Especialista en cuidados paliativos, este médico colombiano es además estudioso de las flores de Bach y otras terapias complementarias, escritor, docente universitario, conferencista y presentador de un programa radial diario.
Autor de varios libros, en El manejo del duelo: una propuesta para un nuevo comienzo ofrece claves para reencontrar el sentido de la vida cuando se perdió a un ser querido, así como pistas para afrontar la propia e ineludible cita que todos tenemos con la muerte. Es su tema en el HAY Festival de Cartagena, que se realiza entre el 26 y el 29 de enero en esa ciudad de la costa colombiana.
—¿Cómo estamos enfrentándonos a la muerte? ¿Estamos preparados cuando nos llega?
—No, no estamos preparados para vivir, y mucho menos para morir. Estamos preparados para el ambiente de la vida, que es lo que creó el hombre, pero no para la vida.
—¿A qué te referís?
—El ser humano creó un ambiente de vida: un ambiente social, uno económico, uno laboral… Pero eso no es la vida. La vida no la creamos nosotros, la creó la naturaleza, que es interdependiente con todo ecosistema, que es ecológica y no ‘egológica’.
Esa es la vida que tenemos que descubrir, una vida que está por encima de nuestras creencias y expectativas sociales, y está determinada por factores múltiples: espirituales, trascendentes, biológicos… Es una cadena con muchos cimientos.
—En el mundo actual, ¿vivimos especialmente de espaldas a la muerte, intentando negarla, ignorarla?

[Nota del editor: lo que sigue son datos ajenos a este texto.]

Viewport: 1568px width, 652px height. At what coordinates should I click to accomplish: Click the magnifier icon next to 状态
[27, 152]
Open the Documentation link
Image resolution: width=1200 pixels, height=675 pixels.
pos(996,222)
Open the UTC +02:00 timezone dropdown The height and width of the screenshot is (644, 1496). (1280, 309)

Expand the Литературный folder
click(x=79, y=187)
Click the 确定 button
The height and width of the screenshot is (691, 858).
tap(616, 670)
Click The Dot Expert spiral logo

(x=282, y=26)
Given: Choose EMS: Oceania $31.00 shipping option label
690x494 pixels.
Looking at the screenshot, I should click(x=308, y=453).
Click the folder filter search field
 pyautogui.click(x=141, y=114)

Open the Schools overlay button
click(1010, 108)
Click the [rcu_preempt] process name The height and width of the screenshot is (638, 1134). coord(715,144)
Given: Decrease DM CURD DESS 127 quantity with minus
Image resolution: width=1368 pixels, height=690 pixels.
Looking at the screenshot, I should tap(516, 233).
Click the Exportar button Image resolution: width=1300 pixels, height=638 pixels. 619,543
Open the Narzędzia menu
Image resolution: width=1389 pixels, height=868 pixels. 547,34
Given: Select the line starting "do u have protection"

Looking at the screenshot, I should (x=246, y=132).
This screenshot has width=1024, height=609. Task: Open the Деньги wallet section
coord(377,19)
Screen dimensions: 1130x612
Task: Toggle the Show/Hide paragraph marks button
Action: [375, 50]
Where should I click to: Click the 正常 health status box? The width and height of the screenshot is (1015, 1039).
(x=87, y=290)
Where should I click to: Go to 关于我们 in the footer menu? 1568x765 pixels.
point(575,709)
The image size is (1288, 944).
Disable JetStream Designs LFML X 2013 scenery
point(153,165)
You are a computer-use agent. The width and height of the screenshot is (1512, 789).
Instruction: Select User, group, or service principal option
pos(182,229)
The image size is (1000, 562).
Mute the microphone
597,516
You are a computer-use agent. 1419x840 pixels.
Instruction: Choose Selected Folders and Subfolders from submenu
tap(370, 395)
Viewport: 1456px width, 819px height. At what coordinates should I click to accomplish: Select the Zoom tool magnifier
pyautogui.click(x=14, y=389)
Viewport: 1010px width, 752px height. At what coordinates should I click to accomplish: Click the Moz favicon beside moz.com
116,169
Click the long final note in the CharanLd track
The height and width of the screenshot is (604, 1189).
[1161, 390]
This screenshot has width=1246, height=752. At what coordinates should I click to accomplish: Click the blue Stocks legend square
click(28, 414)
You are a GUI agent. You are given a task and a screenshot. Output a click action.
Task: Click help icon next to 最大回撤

—En la Antigüedad los humanos veían a la muerte como algo inexorable y, como entendían que no la podían controlar, disfrutaban de la vida.
Ahora estamos en una situación totalmente distinta: el ser humano cree que puede controlar la muerte y busca todos los modelos que le puedan servir para ese fin, desde la ciencia exhaustiva hasta el transhumanismo, que en líneas generales es mantener el cerebro vivo a través de la tecnología.
Pero, lo que hay que hacer es ser más humilde con la vida y más práctico viviéndola. El ser humano, por temor a la muerte, no experimenta la vida, pero paradójicamente ese miedo no evita la muerte, sino la vida.
—¿Cómo se puede preparar uno para la muerte?
—Lo primero es reconocer que nos vamos a morir; lo segundo, hacer las paces con la muerte; lo tercero, tener unas voluntades anticipadas.
Y luego, a partir de ahí, hay que dedicarse a disfrutar la vida sin preocuparse por la muerte. La vida es la carretera, la muerte es el precipicio. La muerte no está al final de la vida, sino que la acompaña.
Podemos morir en cualquier momento, y lo que tenemos que hacer es aprender a manejar la carretera viendo el precipicio, sabiendo que morimos pero también vivimos.
Hay gente que cree que pensar que uno se va a morir hace que se muera, pero entonces, ¿si yo hablo de dinero me vuelvo rico? ¿Si hablo de juventud me vuelvo joven? Es una idea sin sentido.
No hablar de la muerte y rechazarla incapacita, impide ver la belleza que tiene la vida. Saber que somos mortales y que moriremos nos permite disfrutar de estar vivos.
—Algunos de tus colegas médicos hablan desde hace ya algunos años de la posibilidad de que los seres humanos seamos en no mucho tiempo inmortales, que venzamos a la muerte. ¿Qué te parece?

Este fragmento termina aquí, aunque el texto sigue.